With the pictures left out, retype exactly the lines below starting at the line that contains "This screenshot has width=700, height=559." and ending at the line that contains "You are a computer-use agent.".

GIVEN ENTRIES Block Start

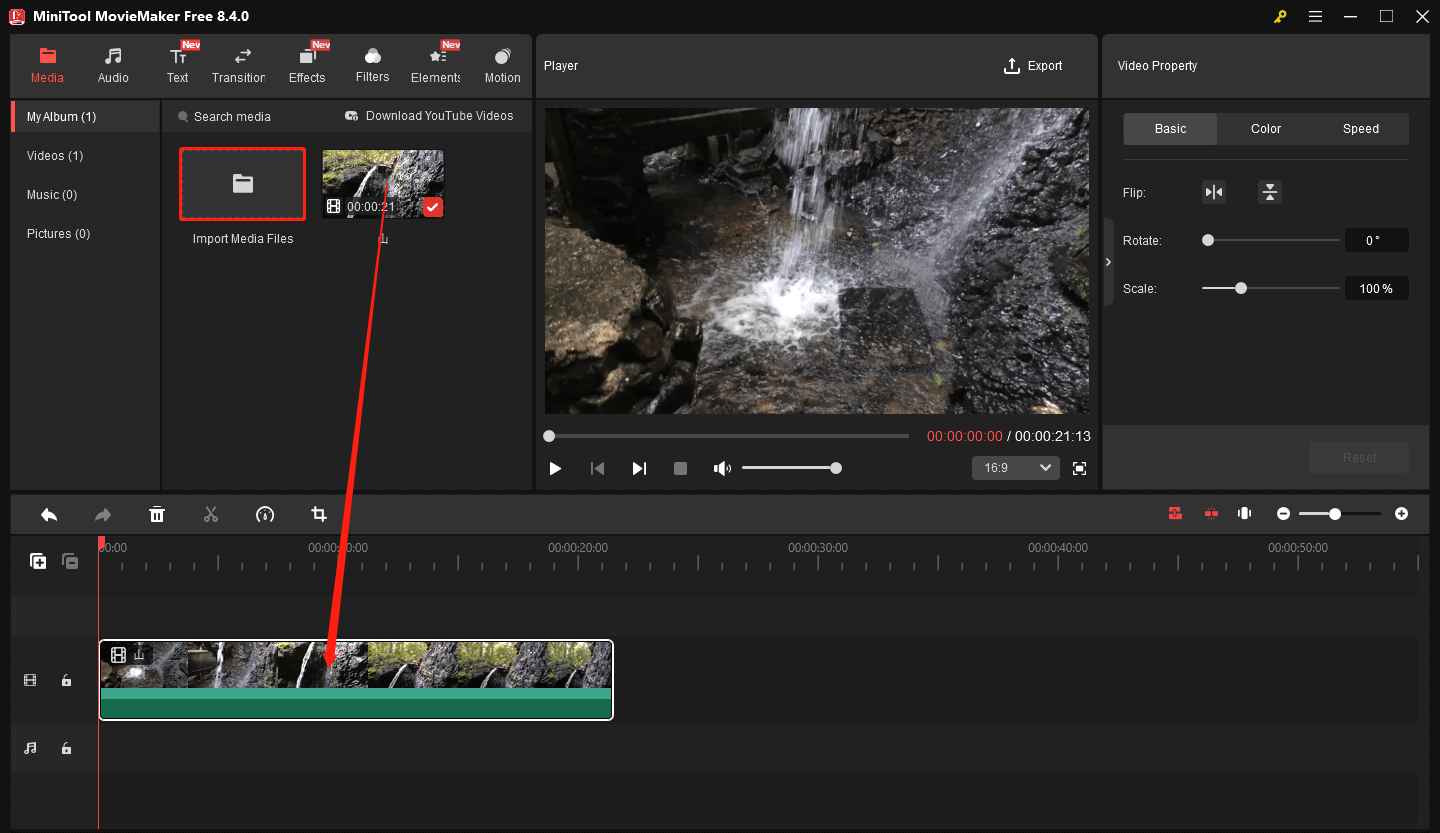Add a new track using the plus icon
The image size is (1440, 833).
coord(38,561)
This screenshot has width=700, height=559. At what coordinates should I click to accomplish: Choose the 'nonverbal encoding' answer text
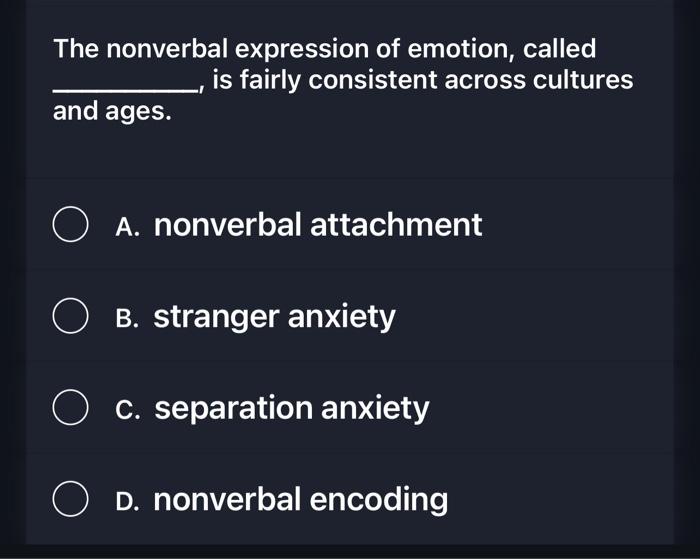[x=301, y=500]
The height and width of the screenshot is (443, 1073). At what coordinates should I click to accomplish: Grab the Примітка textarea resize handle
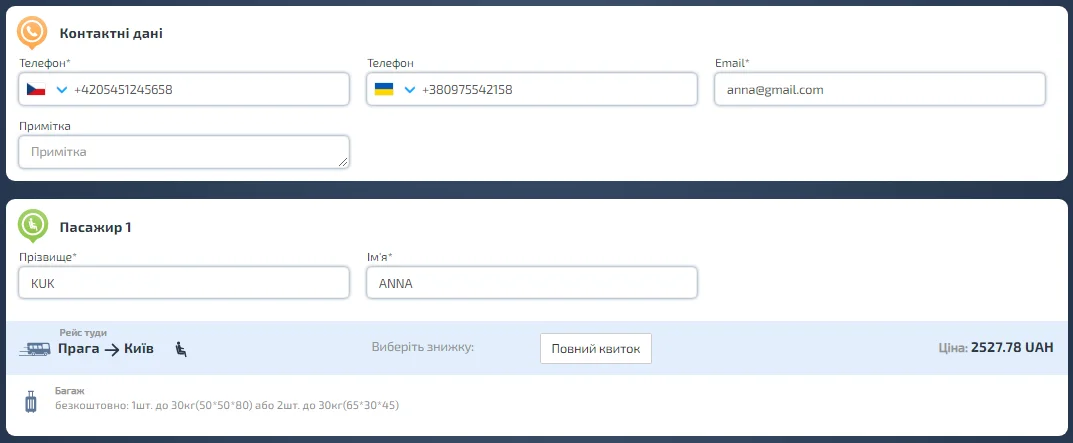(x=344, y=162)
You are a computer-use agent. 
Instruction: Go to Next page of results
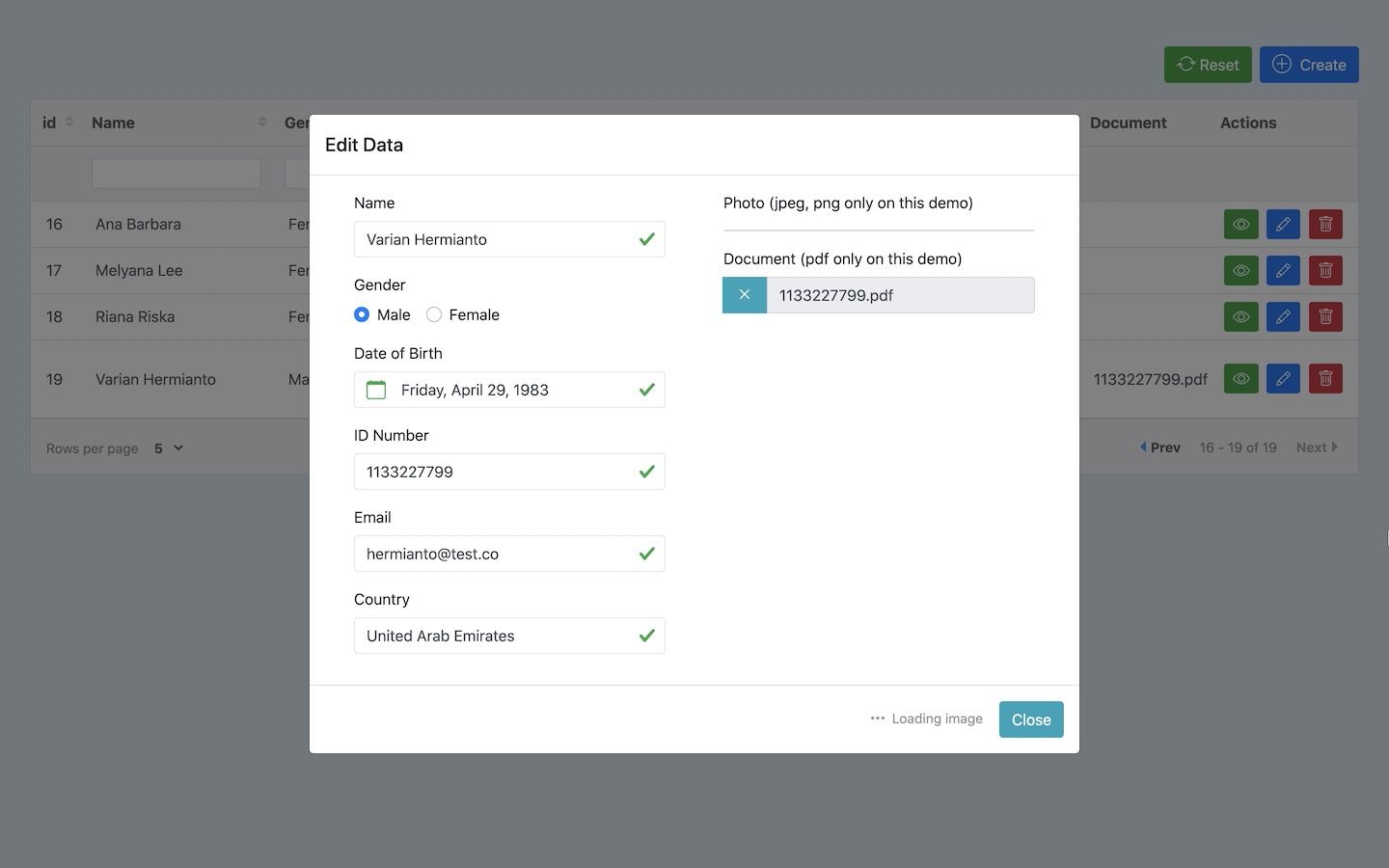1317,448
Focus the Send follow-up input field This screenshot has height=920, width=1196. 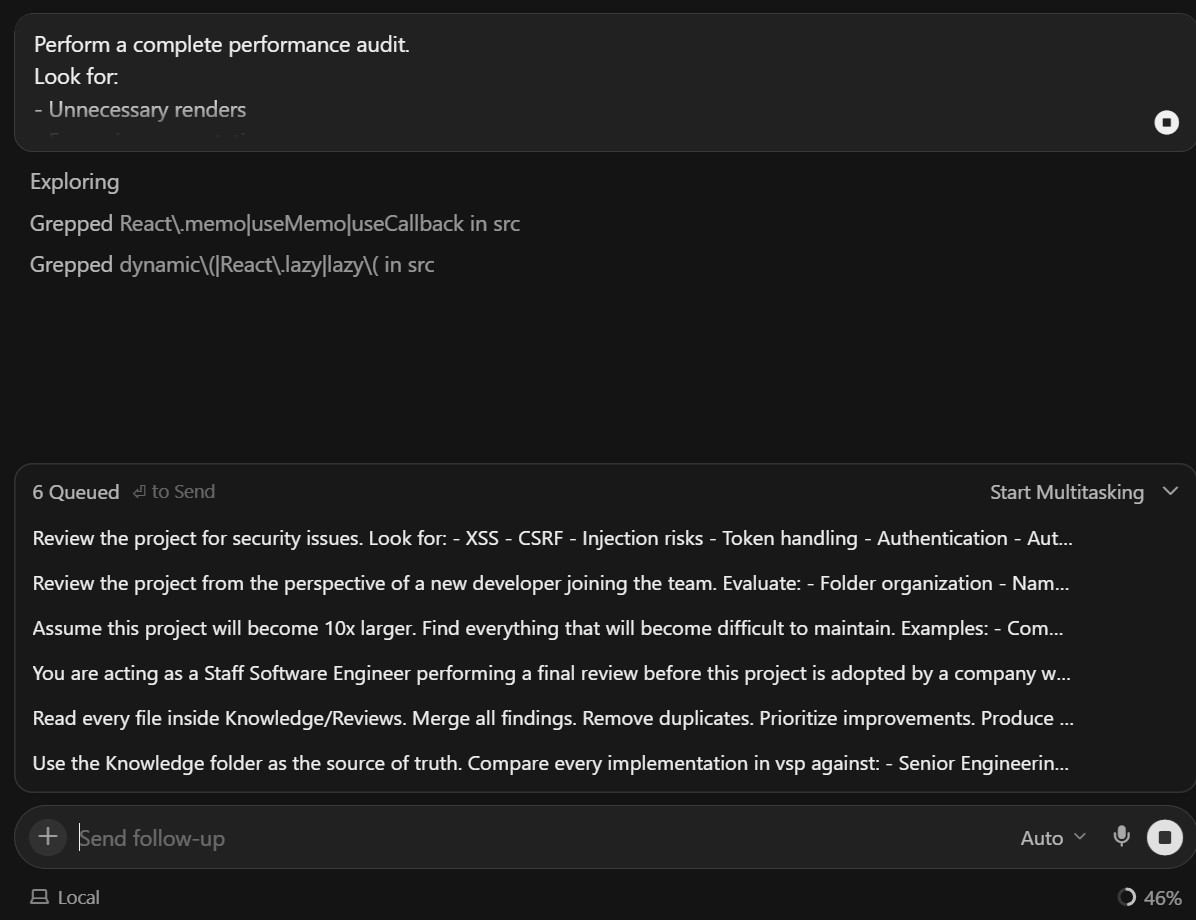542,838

GIVEN ENTRIES Block End
GIVEN ENTRIES Block Start

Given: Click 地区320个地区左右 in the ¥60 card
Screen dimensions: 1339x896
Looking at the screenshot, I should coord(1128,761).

GIVEN ENTRIES Block End

REPLY TO THE TASK:
This screenshot has width=700, height=559. At what coordinates should I click to accomplish: Choose the 'nonverbal encoding' answer text
[x=301, y=500]
The height and width of the screenshot is (443, 1073). At what coordinates should I click to accomplish: Grab the Примітка textarea resize handle
(x=344, y=162)
You are a computer-use agent. 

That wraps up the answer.